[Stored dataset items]

+--

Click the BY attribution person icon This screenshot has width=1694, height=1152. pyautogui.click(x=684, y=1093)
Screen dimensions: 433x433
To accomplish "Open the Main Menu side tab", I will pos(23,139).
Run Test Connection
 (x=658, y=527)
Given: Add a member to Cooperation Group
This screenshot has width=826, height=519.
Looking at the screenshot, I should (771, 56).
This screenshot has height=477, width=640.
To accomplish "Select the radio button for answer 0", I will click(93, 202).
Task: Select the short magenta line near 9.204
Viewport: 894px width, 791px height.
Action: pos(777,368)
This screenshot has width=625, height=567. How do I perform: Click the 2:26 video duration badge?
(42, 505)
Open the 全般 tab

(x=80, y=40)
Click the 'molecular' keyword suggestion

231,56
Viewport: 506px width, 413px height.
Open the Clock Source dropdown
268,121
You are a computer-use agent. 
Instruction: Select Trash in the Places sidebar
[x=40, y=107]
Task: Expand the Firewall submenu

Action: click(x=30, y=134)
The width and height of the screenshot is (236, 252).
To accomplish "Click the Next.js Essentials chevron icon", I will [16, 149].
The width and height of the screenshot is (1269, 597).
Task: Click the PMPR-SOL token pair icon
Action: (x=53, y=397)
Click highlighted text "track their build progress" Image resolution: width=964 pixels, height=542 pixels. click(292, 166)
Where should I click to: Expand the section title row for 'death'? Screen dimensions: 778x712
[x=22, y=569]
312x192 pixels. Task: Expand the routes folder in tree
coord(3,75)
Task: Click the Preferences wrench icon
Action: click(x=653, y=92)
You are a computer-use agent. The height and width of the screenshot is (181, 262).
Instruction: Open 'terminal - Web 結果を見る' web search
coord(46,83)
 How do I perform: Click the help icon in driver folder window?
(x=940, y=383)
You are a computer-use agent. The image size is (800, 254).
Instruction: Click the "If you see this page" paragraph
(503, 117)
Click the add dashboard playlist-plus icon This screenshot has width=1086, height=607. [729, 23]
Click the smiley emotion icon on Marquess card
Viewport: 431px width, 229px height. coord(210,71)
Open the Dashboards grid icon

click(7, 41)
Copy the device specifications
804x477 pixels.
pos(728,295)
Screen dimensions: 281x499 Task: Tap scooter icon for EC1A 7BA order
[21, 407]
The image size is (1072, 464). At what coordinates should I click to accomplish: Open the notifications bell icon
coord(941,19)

+--

Reproduce verbatim the lines of the records above, beginning at the line that contains "Screen dimensions: 433x433" and ending after the line that contains "will click(93, 202).". Include both of those lines.

**Right answer:**
Screen dimensions: 433x433
To accomplish "Open the Main Menu side tab", I will pos(23,139).
Run Test Connection
 (x=658, y=527)
Given: Add a member to Cooperation Group
This screenshot has width=826, height=519.
Looking at the screenshot, I should (771, 56).
This screenshot has height=477, width=640.
To accomplish "Select the radio button for answer 0", I will click(93, 202).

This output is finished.